## Compiti da svolgere
1. Trascrivi parola per parola il passo del testo sul castello di Marchione che inizia con "Cenni storici. La" e termina con "a masseria produttiva.".
2. Traduci in inglese questa frase del testo sul castello di Marchione: "La leggenda vuole che un passaggio sotterraneo collegasse Marchione con il castello di Conversano."
3. Secondo il testo sul castello di Marchione, in quale anno fu emanato il decreto di abolizione del feudalesimo nel Regno di Napoli?
======== Testo riportato
Come arrivarci: da Bari dirigersi verso Conversano; la masseria è a circa 6 km sulla strada provinciale Conversano-Putignano.
Cenni storici. La struttura, impropriamente ma non casualmente chiamata oggi castello, fu edificata come casino di caccia, tra 1730 e 1740, per volere del conte di Conversano Giulio Antonio Acquaviva d'Aragona. Generalmente attribuito all'architetto Vincenzo Ruffo, della scuola del Vanvitelli - cui si deve la reggia di Caserta (e c'è chi lo vuole impegnato anche in questo complesso) - l'edificio masseriale ha pianta rettangolare, con quattro torrette cilindriche angolari. Il prospetto principale è caratterizzato da un ampio scalone d'accesso a doppia rampa, che conduce ad un elegante loggiato con trifora. Nel corso dell'Ottocento si è affermata la destinazione a masseria produttiva.
Aggiornamento (2013).
Dal sito http://www.castellomarchione.it/index.php: «Si ignora l’origine del nome Marchione, nome che individua sia il castello, sia la contrada. Siffatto edificio era casino di caccia degli Acquaviva d’Aragona, conti di Conversano, la cui filiazione ininterrotta risale a Rinaldo Acquaviva, signore di Atri, vissuto intorno all’anno mille. Gli Acquaviva d’Aragona risiedevano abitualmente nel castello di Conversano ed usavano Marchione quale tenuta di caccia, costituita da bosco di querce e macchia mediterranea ed estesa duemila tomoli, cioè ettari 1.260; di tale bosco sopravvive un esemplare di quercia la cui età è valutabile in circa cinque secoli. La leggenda vuole che un passaggio sotterraneo collegasse Marchione con il castello di Conversano. Con la conquista normanna della Puglia (secolo XI) Conversano acquistò una notevole importanza dal punto di vista strategico ed economico, divenendo contea sotto il dominio di casa Altavilla, dopo la divisione del ducato di Benevento. Successivamente, nell’età angioina, la contea passò ai Brienne, agli Enghien, ai Lussemburgo, ai Sanseverino e ai Barbiano. Agli inizi del secolo XV, nel tormentato quadro politico che portò alla crisi del dominio angioino e al consolidarsi del potere dei grandi feudatari del regno, la contea divenne feudo dei Caldora e degli Orsini Del Balzo. In seguito pervenne agli Acquaviva d’Aragona con il matrimonio (1456) di Giulio Antonio Acquaviva con Caterina, figlia di Giovanni Antonio Orsini Del Balzo, principe di Taranto, e rimase sotto il loro dominio sino al 1806, anno del decreto di abolizione del feudalesimo nel Regno di Napoli. La contea di Conversano era uno dei sette potentati dell’Italia meridionale e comprendeva, oltre a Conversano, i territori di Bitetto, Bitonto, Casamassima, Gioia, Cassano, Noci, Turi, Castellana e Casal Castiglione.
================
======== Voci elencate
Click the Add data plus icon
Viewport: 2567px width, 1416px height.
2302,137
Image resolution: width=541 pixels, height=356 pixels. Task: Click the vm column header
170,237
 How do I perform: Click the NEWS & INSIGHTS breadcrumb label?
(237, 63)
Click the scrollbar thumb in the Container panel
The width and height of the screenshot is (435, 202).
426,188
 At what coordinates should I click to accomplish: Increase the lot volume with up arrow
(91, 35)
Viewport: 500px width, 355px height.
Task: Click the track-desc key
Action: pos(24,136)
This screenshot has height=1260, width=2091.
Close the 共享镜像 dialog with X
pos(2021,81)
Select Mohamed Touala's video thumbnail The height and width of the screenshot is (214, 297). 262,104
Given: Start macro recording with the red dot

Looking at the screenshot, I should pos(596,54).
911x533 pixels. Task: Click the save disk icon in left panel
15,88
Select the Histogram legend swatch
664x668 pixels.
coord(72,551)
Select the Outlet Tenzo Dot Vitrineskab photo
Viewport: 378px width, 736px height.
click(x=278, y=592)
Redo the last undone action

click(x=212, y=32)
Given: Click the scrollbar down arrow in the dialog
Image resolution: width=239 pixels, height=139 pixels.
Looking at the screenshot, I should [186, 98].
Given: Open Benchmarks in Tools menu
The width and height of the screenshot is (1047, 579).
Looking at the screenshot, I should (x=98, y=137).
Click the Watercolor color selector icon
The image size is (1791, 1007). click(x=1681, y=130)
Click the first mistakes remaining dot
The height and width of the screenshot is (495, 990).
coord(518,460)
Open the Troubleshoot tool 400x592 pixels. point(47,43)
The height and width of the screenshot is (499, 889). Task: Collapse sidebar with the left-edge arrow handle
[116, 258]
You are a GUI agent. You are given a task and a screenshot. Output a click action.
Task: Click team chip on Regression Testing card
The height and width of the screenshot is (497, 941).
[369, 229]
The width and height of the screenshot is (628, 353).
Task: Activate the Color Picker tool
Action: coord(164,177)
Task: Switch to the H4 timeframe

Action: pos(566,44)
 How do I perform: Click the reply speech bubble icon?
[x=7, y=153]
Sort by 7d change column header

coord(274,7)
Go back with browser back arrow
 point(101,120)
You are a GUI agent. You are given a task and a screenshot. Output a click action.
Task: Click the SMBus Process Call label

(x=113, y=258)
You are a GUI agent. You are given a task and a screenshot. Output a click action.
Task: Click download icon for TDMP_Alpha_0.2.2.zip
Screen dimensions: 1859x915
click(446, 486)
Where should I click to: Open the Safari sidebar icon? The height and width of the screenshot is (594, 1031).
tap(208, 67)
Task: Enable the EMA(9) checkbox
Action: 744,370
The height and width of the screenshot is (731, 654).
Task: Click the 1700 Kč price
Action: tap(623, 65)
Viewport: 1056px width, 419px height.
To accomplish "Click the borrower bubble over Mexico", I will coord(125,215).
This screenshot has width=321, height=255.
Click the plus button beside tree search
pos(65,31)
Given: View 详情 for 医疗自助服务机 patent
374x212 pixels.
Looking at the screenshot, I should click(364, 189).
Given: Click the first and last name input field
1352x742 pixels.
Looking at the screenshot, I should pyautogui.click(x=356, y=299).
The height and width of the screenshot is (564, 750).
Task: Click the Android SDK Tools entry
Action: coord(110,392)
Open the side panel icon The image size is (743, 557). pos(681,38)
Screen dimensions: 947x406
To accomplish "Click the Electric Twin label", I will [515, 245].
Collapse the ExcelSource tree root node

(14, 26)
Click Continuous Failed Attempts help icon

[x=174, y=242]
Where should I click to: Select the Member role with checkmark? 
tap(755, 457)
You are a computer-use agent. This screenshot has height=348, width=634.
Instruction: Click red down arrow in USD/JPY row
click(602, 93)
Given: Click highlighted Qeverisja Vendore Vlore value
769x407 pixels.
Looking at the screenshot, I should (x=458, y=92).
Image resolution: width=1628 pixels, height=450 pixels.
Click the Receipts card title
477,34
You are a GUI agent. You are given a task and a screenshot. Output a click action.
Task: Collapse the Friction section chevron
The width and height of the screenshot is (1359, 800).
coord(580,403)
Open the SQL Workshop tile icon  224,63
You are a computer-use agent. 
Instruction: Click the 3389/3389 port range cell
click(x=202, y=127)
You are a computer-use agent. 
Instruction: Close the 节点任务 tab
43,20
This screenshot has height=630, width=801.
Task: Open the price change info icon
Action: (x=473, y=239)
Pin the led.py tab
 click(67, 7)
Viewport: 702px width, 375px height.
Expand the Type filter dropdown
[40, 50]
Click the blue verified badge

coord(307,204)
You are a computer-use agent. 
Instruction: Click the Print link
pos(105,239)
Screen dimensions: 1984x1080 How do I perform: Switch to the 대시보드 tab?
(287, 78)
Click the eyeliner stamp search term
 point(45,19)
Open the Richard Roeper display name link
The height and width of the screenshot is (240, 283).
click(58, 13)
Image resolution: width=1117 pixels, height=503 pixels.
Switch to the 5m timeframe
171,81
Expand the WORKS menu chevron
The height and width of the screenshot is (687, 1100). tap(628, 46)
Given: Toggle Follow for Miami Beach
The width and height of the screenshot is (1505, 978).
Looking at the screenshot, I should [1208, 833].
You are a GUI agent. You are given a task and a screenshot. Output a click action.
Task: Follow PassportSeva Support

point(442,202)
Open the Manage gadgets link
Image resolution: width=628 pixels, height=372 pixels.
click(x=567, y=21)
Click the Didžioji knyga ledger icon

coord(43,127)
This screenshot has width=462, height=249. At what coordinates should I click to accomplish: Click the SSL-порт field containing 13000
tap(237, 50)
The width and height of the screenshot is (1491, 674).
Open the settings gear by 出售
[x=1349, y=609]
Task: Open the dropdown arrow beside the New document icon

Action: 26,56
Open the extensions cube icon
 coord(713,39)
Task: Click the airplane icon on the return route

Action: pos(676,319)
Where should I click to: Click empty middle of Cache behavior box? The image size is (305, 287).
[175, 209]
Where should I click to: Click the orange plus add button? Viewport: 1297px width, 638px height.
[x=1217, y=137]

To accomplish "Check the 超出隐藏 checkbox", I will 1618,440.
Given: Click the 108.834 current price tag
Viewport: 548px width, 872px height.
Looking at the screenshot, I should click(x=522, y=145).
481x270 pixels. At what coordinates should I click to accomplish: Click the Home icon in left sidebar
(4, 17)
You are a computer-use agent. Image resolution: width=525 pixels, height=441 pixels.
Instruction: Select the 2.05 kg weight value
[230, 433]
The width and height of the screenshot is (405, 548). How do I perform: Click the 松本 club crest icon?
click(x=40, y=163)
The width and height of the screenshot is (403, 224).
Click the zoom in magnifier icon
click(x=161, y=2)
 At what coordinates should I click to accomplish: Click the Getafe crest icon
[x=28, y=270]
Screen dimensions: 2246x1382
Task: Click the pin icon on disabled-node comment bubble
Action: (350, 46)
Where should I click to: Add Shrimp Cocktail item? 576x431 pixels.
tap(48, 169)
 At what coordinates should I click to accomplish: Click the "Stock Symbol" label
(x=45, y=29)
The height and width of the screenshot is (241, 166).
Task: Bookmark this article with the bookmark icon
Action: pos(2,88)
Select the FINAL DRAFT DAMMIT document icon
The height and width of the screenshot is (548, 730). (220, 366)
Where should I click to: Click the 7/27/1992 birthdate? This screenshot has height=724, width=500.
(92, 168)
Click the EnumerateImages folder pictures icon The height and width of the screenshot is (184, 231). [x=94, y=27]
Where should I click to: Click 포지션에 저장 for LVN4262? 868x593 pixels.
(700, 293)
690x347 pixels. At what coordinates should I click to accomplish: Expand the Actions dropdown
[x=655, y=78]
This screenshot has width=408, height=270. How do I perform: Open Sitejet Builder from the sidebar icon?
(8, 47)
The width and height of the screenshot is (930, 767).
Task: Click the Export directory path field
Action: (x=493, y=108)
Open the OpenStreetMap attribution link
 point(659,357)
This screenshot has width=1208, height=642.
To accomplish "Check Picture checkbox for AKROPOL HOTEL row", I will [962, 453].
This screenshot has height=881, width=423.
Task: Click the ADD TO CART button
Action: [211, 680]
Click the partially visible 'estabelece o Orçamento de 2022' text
================
## Risposte svolte
1.
Cenni storici. La struttura, impropriamente ma non casualmente chiamata oggi castello, fu edificata come casino di caccia, tra 1730 e 1740, per volere del conte di Conversano Giulio Antonio Acquaviva d'Aragona. Generalmente attribuito all'architetto Vincenzo Ruffo, della scuola del Vanvitelli - cui si deve la reggia di Caserta (e c'è chi lo vuole impegnato anche in questo complesso) - l'edificio masseriale ha pianta rettangolare, con quattro torrette cilindriche angolari. Il prospetto principale è caratterizzato da un ampio scalone d'accesso a doppia rampa, che conduce ad un elegante loggiato con trifora. Nel corso dell'Ottocento si è affermata la destinazione a masseria produttiva.

2. Legend has it that an underground passage connected Marchione with the castle of Conversano.

3. Il decreto fu emanato nel 1806.